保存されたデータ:
• • • •

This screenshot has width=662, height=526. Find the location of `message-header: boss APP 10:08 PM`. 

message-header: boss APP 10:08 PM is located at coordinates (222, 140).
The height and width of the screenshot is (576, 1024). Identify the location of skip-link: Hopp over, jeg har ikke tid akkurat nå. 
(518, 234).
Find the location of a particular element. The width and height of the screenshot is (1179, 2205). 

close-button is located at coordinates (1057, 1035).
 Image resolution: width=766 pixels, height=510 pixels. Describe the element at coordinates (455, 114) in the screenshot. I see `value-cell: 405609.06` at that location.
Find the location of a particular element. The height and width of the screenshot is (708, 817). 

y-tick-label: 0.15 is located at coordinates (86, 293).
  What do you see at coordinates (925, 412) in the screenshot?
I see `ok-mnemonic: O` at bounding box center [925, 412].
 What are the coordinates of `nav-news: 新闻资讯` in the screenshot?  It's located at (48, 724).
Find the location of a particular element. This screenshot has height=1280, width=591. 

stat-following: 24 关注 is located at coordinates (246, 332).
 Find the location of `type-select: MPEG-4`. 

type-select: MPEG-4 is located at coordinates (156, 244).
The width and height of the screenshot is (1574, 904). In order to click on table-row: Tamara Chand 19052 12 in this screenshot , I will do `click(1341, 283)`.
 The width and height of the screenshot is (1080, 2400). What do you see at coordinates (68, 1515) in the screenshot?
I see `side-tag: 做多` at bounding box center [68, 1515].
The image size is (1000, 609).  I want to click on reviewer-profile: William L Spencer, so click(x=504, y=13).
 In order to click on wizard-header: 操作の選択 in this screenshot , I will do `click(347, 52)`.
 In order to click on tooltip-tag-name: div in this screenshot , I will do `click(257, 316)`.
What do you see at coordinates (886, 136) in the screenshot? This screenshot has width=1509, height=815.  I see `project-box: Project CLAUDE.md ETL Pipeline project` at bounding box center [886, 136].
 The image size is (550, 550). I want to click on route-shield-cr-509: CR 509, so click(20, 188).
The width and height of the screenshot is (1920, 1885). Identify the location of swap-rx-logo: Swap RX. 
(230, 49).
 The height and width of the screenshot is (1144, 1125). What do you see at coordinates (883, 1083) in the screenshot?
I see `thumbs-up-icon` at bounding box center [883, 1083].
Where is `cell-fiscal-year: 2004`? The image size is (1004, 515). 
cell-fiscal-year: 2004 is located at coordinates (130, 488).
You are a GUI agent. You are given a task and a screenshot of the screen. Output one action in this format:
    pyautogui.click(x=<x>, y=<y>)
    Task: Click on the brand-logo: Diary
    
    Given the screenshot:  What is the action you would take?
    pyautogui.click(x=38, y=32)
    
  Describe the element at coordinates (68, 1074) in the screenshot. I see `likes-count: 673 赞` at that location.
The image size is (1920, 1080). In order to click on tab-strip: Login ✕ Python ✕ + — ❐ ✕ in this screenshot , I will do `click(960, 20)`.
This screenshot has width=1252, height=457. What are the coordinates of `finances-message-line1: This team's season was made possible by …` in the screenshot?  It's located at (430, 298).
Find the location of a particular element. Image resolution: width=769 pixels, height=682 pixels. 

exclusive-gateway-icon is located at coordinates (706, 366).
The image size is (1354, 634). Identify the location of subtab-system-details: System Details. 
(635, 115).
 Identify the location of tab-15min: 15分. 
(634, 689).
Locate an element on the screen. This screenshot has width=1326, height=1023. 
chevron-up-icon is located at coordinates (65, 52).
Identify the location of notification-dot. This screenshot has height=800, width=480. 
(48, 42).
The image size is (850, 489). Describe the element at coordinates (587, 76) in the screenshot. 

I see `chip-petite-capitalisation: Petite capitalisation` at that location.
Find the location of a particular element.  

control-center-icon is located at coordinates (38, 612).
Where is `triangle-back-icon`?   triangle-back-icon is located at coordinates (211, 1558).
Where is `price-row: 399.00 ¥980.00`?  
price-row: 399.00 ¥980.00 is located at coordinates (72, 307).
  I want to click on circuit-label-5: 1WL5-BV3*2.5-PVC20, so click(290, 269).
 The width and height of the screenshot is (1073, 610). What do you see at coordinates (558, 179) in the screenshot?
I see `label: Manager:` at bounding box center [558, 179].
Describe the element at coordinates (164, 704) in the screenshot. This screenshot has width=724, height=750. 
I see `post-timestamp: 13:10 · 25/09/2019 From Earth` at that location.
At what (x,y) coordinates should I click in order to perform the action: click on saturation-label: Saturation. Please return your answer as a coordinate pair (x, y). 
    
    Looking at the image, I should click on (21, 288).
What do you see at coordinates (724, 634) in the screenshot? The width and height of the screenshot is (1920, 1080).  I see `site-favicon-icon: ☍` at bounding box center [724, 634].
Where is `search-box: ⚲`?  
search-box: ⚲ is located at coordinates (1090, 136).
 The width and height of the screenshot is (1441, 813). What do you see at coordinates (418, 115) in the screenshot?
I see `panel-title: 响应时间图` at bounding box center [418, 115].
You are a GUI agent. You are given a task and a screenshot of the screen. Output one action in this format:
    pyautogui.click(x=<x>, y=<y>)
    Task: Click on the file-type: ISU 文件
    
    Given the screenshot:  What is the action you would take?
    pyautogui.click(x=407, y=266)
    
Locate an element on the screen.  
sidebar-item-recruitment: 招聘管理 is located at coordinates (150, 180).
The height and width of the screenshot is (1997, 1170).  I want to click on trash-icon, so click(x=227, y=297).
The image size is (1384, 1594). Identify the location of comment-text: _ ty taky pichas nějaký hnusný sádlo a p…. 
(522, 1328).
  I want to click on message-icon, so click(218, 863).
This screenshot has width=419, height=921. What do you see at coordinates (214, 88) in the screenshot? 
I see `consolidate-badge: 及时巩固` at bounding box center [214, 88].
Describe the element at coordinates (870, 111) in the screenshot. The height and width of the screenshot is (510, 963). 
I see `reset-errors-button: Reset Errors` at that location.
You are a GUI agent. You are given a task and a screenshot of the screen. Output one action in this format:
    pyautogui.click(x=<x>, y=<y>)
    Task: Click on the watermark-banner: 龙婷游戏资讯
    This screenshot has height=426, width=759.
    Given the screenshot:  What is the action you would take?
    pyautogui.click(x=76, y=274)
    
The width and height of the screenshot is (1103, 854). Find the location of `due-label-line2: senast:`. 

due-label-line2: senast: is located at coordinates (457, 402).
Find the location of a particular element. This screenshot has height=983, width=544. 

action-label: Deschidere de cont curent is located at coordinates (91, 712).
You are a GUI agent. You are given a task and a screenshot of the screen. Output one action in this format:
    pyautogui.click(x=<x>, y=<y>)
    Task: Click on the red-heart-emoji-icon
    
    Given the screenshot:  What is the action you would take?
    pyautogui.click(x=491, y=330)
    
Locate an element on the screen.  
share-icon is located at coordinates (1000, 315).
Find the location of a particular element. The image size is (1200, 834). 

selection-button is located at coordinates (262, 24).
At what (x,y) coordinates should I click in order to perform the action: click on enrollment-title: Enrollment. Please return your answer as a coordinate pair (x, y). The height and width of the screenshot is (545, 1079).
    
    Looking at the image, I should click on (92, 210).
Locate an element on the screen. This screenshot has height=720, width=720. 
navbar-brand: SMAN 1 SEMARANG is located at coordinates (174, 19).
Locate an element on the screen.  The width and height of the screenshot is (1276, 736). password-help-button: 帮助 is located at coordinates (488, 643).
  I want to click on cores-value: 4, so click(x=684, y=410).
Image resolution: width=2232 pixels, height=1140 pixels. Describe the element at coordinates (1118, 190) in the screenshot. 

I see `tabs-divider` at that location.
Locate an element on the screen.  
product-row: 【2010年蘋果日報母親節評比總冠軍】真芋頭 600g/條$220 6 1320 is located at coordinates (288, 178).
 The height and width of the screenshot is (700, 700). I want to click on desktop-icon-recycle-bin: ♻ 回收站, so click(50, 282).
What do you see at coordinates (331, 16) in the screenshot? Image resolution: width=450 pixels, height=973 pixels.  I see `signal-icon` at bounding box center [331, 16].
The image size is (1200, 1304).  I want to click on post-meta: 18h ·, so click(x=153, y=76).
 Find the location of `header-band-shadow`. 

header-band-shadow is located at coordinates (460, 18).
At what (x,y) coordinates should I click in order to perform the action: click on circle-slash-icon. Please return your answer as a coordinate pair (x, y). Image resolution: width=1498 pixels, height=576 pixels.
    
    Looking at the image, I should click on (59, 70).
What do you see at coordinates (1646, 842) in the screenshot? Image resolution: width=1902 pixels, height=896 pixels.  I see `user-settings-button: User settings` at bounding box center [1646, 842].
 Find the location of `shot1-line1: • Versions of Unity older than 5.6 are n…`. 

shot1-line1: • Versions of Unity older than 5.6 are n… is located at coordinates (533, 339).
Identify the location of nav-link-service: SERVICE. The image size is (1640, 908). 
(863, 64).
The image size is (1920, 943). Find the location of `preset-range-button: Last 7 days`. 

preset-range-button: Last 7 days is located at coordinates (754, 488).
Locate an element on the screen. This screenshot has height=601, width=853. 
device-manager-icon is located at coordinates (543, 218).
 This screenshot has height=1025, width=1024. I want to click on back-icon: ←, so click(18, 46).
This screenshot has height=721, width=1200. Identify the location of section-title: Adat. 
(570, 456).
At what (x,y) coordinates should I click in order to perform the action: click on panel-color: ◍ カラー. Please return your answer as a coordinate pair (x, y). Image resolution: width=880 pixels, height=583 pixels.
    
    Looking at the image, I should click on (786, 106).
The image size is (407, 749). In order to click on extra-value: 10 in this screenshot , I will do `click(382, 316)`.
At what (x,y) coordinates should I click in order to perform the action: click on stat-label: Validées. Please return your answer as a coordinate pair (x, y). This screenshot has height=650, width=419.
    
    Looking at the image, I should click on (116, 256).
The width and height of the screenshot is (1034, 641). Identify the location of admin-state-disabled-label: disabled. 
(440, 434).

• • • •

上のデータから、「message」という文字列を含む行をすべて書き写して報告すること。

This screenshot has width=662, height=526. Find the location of `message-header: boss APP 10:08 PM`. 
message-header: boss APP 10:08 PM is located at coordinates (222, 140).
This screenshot has width=1252, height=457. What are the coordinates of `finances-message-line1: This team's season was made possible by …` in the screenshot?  It's located at (430, 298).
  I want to click on message-icon, so click(218, 863).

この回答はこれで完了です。